- Text section -
=== Section Start ===

Deadly cost of for-profit health care
IF ANY more evidence is needed that the U.S. health care system is failing, consider this: The U.S. recently placed 29th in infant mortality, out of 37 industrial nations surveyed in a study released by the U.S. Centers for Disease Control and Prevention (CDC). The U.S. is behind Singapore (number one), Canada (number 24), Cuba (number 27), and tied with Poland and Slovakia.
Although absolute infant mortality rates have been declining, the U.S. has been falling behind relative to other countries for over 40 years. In 1960, it ranked 12th in the world, and in 1990, it ranked 23rd, according to the CDC report.
The CDC also notes that infant mortality among non-Hispanic Black women is 2.4 times higher than it is among non-Hispanic white women. If non-Hispanic Black women were ranked as a nation of their own, they would come out next-to-last on the international list, only somewhat better than Romania.
Don't look for good news at the other end of the life cycle either. The U.S. is 38th (out of 195) in overall life expectancy according to the UN, in a virtual tie with Cuba, and behind the leader, Japan, by 4.4 years overall.

=== Section End ===

- Study material -

=== Section Start ===

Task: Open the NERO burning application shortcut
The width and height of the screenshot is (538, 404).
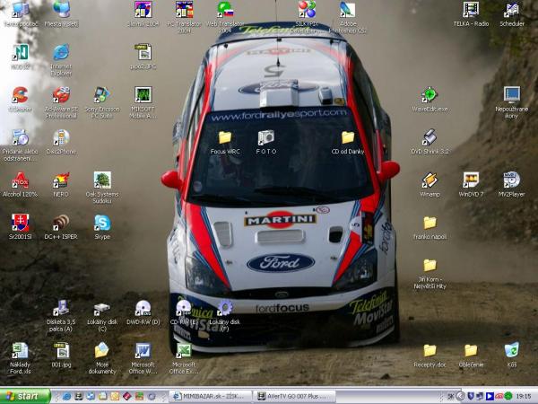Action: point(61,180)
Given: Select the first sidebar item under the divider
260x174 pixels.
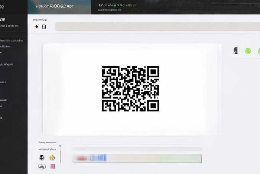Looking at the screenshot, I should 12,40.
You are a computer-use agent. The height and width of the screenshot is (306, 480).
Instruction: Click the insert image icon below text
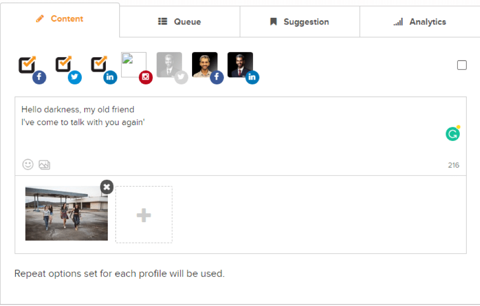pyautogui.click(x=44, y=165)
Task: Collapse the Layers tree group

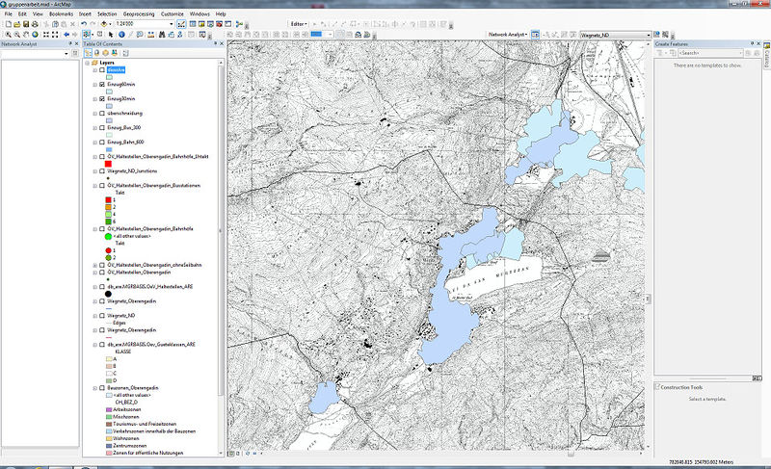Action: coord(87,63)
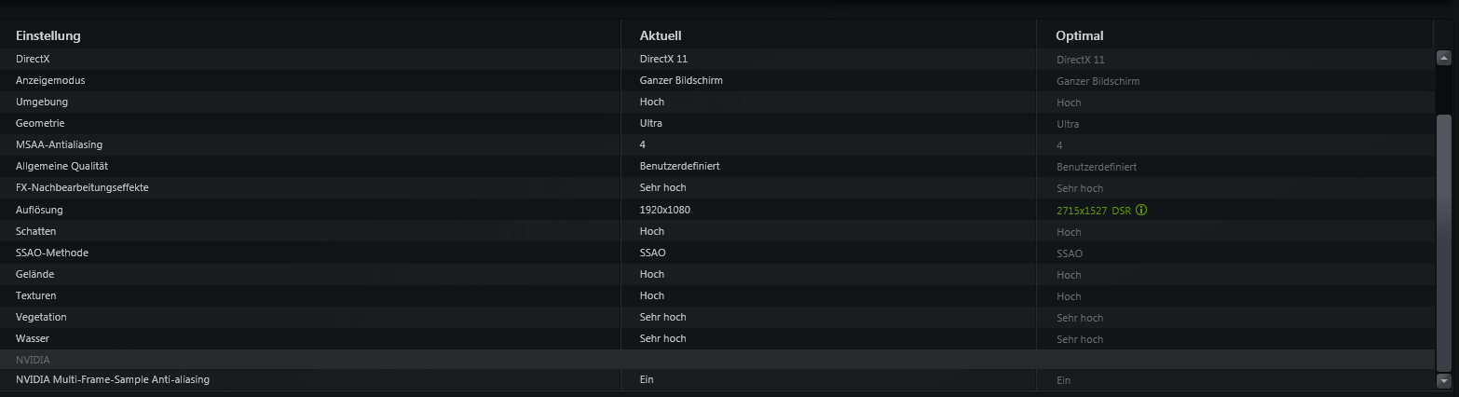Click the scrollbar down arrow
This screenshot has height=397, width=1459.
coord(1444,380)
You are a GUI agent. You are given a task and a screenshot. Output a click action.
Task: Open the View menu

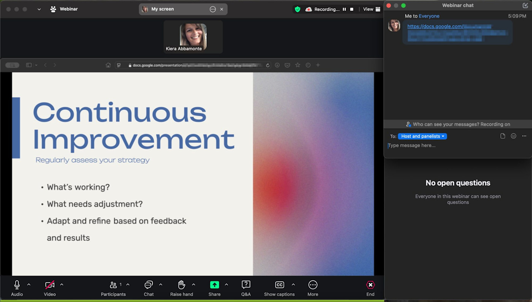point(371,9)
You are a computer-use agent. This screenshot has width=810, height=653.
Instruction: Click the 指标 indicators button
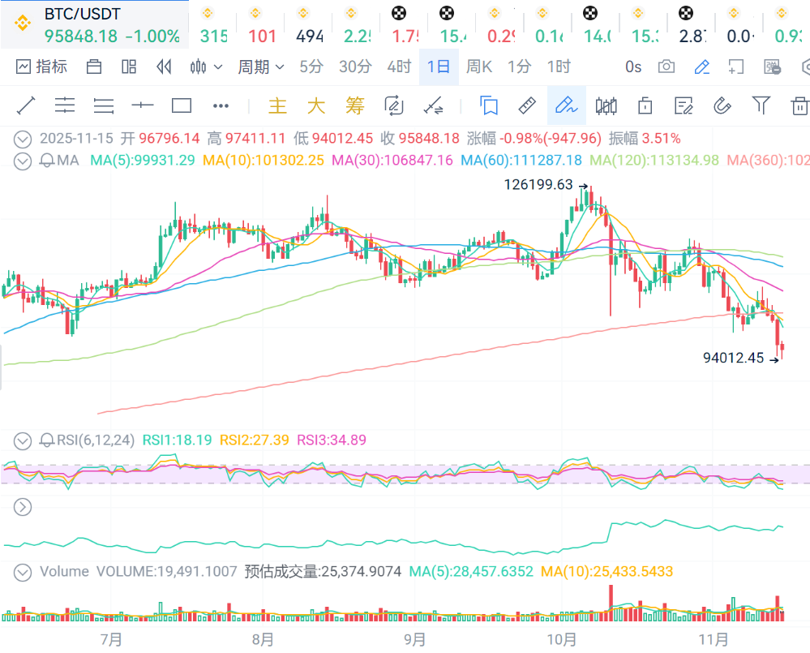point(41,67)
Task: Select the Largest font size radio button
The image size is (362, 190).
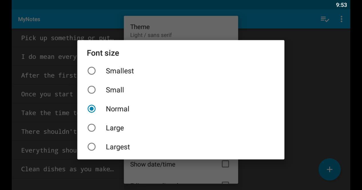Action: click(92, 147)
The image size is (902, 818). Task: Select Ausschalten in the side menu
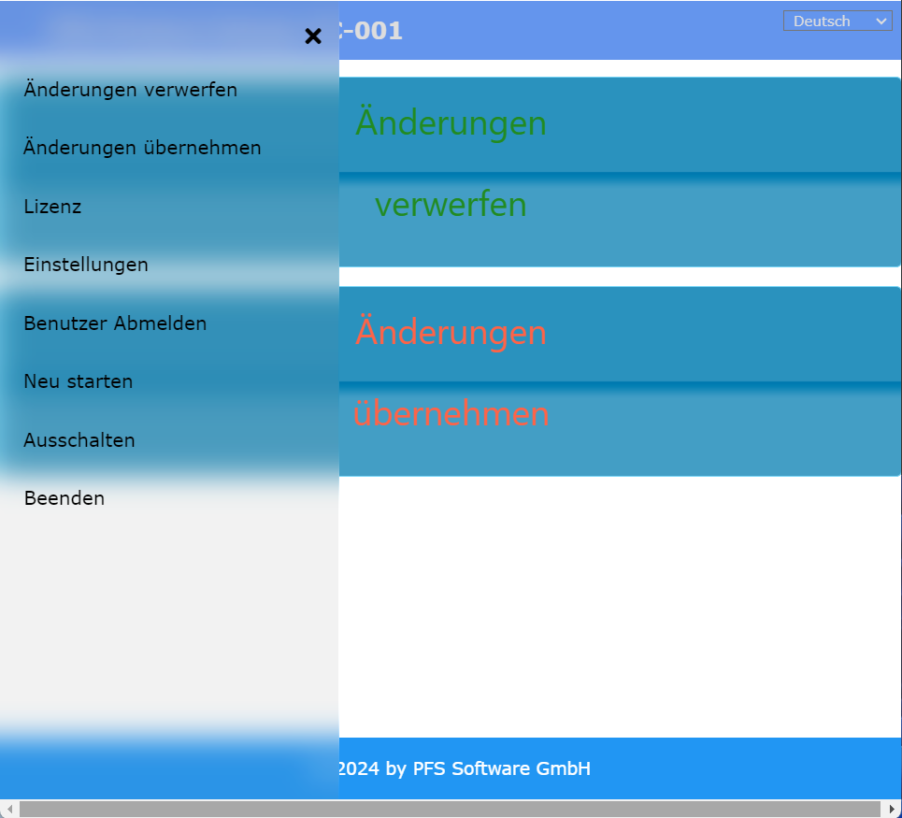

=== Section End ===

- Tasks -
**1)** In the health care article, where did the U.S. rank in infant mortality in 1960, according to the CDC report?
**2)** Translate this sentence from the health care article into Spanish: "Don't look for good news at the other end of the life cycle either."
**3)** Continue the health care article from its last sentence.

- Answers in order -
**1)** It ranked 12th in the world.

**2)** Tampoco busque buenas noticias en el otro extremo del ciclo de vida.

**3)**
In order to attain these rather mediocre outcomes, the profit-based U.S. health care system requires an estimated 16 percent of the gross domestic product, (or about 20 percent of each household's budget), twice as much as countries like France, Germany or Canada, where overall health outcomes are superior to those in the U.S. Fifteen percent of the U.S. population, or about 45 million people, are without any medical coverage, and that figure is growing.
Much of the U.S. health care budget is wasted on non-productive advertising and administrative costs. According to a 2003 article in the New England Journal of Medicine, administration was estimated to consume 31 percent of U.S. health care expenditures. This amounts to almost $295 billion each year, or about $1,000 per capita, about twice the per capita administrative costs in Canada.
The sorry state of the U.S. health care system is hardly a secret, of course. In the current election cycle, both of the major party presidential candidates have proposed changes.
The McCain proposal, effectively a neoliberal tax swindle, has been described in a recent article in the New England Journal of Medicine as '"the McCain plan for health insecurity," whose "central purpose is to reduce the role of insurance and make Americans pay a larger part of their health care bills out of pocket."
The Obama plan at least promises to extend coverage to most uninsured Americans. But without addressing the profit-based inefficiencies in the system, the Obama campaign estimates that an additional $65 billion will be required to fully implement his plan. After spending over $1 trillion (and counting) to bail out the bankers, will this money be left to improve heath care (and subsidize the insurance and drug companies)?
Decent health care should be a human right, not a source of profit. The solution is obvious--a single-payer system that cuts out the insurance parasites. What we need is a movement strong enough to fight for, and win, this elementary right.